◆ What is needed
Can you rewrite the bushwalking passage from the words "The wet socks" through the words "the world below.", changing "wet socks" to "soggy boots"?

◆ Document passage
________________________

The wet socks didn't really faze us at this stage; with the track initially right along the river's edge, the views of the shallow but wide river, surrounding forest and the sandstone cliffs of the Blue Mountains made for a spectacular scene. It reinforced something I'd felt when we first visited the area four years ago; those who only see the Blue Mountains from the lookouts along the cliffs are missing out on how much more amazing it is being immersed in the world below.



John Chapman's guidebook indicated that the almost 2 kilometres of track from Burra Kurain to an unnamed campsite would be partially overgrown, however while it was a bit on the rough side, it was at least easy enough to discern and follow. The walking from here for most of the rest of the day was of constantly undulating nature, with the track at times staying close to the river's edge and then at others rising up high to look down at the rocky river bed below.

________________________

◆ Listing

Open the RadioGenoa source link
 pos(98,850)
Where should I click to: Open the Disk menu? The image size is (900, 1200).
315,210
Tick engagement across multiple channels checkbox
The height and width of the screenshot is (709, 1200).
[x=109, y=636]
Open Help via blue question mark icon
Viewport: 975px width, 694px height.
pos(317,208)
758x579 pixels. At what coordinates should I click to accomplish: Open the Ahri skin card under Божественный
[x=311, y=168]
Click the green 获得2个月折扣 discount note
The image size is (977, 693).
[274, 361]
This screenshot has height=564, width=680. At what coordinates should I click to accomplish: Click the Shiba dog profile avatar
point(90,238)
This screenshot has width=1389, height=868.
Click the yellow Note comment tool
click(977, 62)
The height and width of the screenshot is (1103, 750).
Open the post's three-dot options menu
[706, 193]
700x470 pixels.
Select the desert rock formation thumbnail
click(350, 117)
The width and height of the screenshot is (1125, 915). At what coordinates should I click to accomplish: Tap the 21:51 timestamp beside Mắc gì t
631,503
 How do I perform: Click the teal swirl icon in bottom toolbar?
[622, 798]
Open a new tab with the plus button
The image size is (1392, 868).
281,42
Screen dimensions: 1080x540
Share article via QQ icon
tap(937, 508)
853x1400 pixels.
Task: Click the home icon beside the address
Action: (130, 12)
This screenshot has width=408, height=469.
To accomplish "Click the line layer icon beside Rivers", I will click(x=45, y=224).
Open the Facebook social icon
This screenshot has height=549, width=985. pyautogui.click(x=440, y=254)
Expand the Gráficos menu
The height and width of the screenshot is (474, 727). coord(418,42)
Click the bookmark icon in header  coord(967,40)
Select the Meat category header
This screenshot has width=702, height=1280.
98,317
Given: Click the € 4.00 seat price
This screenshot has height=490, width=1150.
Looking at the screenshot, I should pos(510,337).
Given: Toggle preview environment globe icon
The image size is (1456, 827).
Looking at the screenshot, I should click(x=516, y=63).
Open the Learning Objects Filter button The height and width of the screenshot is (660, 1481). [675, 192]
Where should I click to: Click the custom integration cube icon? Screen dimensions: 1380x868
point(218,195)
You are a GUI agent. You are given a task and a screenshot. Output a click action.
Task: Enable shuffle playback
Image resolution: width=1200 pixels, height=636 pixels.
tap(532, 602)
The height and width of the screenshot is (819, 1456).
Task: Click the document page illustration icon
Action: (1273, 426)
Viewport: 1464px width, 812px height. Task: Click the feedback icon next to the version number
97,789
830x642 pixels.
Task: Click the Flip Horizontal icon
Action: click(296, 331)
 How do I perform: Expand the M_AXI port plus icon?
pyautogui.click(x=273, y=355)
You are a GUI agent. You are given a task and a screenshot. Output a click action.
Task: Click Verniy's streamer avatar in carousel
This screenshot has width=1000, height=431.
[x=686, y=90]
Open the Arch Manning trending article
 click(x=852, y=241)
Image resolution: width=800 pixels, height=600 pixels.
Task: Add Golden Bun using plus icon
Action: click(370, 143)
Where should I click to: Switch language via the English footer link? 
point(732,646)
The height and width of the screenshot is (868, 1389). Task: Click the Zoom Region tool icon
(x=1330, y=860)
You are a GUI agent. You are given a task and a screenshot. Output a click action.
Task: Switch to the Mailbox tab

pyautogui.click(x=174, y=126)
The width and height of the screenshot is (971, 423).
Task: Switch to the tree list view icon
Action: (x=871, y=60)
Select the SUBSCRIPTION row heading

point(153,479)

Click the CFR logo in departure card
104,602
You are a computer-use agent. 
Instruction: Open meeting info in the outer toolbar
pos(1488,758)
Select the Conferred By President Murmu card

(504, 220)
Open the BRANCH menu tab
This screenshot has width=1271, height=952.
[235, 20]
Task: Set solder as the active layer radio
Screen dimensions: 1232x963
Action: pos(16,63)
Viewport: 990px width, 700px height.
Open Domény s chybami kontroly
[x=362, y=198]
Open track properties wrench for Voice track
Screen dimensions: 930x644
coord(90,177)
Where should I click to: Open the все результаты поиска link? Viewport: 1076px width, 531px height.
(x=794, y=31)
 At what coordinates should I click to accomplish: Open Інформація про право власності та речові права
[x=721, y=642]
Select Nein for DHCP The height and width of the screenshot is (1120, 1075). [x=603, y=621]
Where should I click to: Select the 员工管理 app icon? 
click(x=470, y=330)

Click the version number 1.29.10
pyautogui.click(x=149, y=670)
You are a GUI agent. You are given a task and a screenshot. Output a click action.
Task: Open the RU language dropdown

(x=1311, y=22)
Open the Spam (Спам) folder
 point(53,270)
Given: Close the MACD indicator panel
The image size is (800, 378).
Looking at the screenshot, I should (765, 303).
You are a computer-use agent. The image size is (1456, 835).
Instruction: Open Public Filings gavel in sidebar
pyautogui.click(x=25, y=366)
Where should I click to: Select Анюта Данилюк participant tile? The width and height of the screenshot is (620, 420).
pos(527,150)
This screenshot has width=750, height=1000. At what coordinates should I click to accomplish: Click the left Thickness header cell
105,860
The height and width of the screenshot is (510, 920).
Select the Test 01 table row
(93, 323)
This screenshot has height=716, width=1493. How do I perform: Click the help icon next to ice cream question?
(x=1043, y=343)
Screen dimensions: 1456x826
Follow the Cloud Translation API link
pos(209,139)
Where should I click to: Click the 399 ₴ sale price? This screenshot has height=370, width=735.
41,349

________________________

◆ Solution to the exercise
The soggy boots didn't really faze us at this stage; with the track initially right along the river's edge, the views of the shallow but wide river, surrounding forest and the sandstone cliffs of the Blue Mountains made for a spectacular scene. It reinforced something I'd felt when we first visited the area four years ago; those who only see the Blue Mountains from the lookouts along the cliffs are missing out on how much more amazing it is being immersed in the world below.